第95話 告白(1)

 室内には僕と、リディアと、グレイスの三人だけ。

 少し、無言でいたが、リディアが意を決っしたように顔を上げた。


「シエイラはリョウマさんとの別れが辛いようですね。あそこまで酔うとは。」


 顔は笑顔・・・だけど何か瞳に決意の色が見える。


「さて、リョウマさん。困惑していないところをみると、色々察しておられるとは思いますが・・・きちんとしようと思います。私もシエイラに負けていられないので。」


 リディアは居住まいを正した。


「リョウマさん。私はあなたに命と尊厳を助けられました。伸び悩んでいた力も向上させて頂きました。大変感謝しています。でも、それとは別に、あなたの人柄を見て思ったことがあります。」


「私は幼い頃より公爵家の娘として扱われ、大人であれ子供であれ、敬って扱われてきました。メイビスの至宝などと言われ、もてはやされてきました。しかし、私にはこの【眼】があります。幼少の頃より、汚い本音・・・権力や口に出すのもおぞましいような欲望が見えていました。人を信じられず、グレイスのような信頼できる数少ない人のみが心の安らぎでした。

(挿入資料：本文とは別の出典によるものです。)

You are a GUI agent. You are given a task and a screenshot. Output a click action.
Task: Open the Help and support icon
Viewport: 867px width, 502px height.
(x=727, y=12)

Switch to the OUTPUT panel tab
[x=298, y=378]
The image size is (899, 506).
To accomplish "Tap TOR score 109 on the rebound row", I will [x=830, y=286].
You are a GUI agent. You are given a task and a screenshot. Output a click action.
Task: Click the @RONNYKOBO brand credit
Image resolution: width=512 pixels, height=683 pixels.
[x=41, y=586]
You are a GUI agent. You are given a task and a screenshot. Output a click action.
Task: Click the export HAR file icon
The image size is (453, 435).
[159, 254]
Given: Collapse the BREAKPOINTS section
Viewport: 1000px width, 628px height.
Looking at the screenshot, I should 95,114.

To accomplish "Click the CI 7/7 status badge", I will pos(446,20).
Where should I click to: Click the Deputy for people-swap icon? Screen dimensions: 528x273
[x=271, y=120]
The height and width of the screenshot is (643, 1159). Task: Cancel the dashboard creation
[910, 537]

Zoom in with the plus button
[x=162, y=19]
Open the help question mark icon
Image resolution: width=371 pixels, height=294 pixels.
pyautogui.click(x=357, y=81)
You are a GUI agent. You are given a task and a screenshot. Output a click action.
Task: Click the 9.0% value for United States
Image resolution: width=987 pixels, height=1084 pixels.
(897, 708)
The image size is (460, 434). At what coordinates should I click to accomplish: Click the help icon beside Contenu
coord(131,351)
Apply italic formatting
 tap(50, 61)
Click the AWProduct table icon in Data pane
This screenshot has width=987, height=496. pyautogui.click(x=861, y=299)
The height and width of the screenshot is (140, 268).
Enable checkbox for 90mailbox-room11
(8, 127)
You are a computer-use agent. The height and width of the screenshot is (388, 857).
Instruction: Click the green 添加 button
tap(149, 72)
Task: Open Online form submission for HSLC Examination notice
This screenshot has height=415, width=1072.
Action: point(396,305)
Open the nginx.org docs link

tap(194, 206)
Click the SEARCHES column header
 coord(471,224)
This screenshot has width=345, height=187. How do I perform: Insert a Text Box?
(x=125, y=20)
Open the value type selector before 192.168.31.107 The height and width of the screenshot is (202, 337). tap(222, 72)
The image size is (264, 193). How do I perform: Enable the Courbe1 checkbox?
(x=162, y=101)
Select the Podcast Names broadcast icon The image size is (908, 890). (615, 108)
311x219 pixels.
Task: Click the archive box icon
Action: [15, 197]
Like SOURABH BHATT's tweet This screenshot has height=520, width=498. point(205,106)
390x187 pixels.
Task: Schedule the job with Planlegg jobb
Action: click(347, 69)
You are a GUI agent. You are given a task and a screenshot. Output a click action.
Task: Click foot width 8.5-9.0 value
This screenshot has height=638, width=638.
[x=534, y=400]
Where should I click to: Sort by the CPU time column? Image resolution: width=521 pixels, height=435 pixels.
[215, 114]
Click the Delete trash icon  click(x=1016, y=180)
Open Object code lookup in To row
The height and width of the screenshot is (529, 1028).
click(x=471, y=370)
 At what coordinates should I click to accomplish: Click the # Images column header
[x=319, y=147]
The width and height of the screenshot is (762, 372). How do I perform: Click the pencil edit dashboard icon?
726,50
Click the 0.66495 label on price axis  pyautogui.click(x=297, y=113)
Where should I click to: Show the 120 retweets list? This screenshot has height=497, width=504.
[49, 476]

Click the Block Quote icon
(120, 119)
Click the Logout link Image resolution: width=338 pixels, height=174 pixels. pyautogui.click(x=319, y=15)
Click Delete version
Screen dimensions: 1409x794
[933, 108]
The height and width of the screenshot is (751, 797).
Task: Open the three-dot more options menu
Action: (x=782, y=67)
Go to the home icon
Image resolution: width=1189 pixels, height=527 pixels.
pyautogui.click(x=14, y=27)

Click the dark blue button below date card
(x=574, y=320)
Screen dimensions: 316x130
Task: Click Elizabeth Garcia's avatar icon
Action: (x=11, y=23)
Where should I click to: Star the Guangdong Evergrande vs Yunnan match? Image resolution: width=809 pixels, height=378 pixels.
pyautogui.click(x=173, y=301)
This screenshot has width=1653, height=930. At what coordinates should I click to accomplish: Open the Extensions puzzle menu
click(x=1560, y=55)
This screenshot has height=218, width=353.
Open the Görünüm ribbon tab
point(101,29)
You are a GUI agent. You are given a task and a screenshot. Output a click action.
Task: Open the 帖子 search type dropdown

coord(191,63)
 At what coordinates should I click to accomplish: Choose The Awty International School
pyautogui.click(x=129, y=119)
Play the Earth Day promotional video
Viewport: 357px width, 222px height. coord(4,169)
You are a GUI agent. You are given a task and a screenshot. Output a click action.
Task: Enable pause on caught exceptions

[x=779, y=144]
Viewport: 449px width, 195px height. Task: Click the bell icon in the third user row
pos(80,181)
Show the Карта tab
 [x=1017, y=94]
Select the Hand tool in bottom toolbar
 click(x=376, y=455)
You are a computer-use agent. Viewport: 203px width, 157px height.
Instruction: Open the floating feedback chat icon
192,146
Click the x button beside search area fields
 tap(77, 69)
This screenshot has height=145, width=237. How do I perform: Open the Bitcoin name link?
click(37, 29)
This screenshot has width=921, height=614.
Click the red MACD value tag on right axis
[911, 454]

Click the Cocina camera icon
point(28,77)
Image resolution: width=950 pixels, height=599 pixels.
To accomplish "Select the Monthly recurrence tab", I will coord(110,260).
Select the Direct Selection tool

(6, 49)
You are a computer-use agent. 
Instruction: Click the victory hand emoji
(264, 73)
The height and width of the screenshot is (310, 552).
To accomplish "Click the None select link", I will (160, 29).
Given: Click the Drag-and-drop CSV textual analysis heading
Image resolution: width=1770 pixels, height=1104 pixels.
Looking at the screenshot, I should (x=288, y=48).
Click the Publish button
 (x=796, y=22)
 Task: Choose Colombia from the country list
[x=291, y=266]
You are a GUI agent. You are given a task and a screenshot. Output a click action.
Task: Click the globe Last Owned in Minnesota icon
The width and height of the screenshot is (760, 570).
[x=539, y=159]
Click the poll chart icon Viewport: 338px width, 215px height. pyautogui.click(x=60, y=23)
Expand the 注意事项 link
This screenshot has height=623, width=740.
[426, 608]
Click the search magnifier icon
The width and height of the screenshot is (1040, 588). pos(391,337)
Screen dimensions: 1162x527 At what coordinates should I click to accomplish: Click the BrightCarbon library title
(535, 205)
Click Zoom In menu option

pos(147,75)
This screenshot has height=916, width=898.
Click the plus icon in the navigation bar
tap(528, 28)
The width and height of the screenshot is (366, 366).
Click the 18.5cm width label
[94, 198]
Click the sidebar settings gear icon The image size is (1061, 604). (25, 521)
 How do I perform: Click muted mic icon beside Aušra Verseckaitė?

」


「そんな中、打算無しで人を助けられる、心を守ってあげられる、あなたの強さ、心の美しさ、そして私を貴族としてではなく、一人の人間として見てくれる所に、私はとても惹きつけられました。」


 僕が息を飲んで話を聞いていると、リディアはそこで一度深呼吸し、続けた。


「気づいたら、私の心の中で、あなたはとても大きな存在になっていました。しかし、あなたには想い人がいると知って、最初はとてもショックを受けました。でも、やはり諦めきれません。」


 リディアは僕の目をしっかりと見て、

 

「私は、あなたが好きです。心の底からお慕いしています。」


と言った。


 ここまで言われたらしっかりと受け止めるしか無い。

 僕は、口を開きかけたけど、リディアは手でそれを制して、


「言われなくてもわかっていますよ。あなたには桜花さんがいます。だから受け入れるわけにはいかない、そうですね?」


 僕は頷く。


「わかっています。わかっているのです。ですから私は考えました。」

 何を考えたんだろう?


「その前に一つお願いと、一つお聞きしたいことがあります。お願いは・・・私の話の前に、グレイスの話を聞いてください。」


 そう言ってグレイスに目配せするリディア。

 グレイスは頷いて僕の前に出た。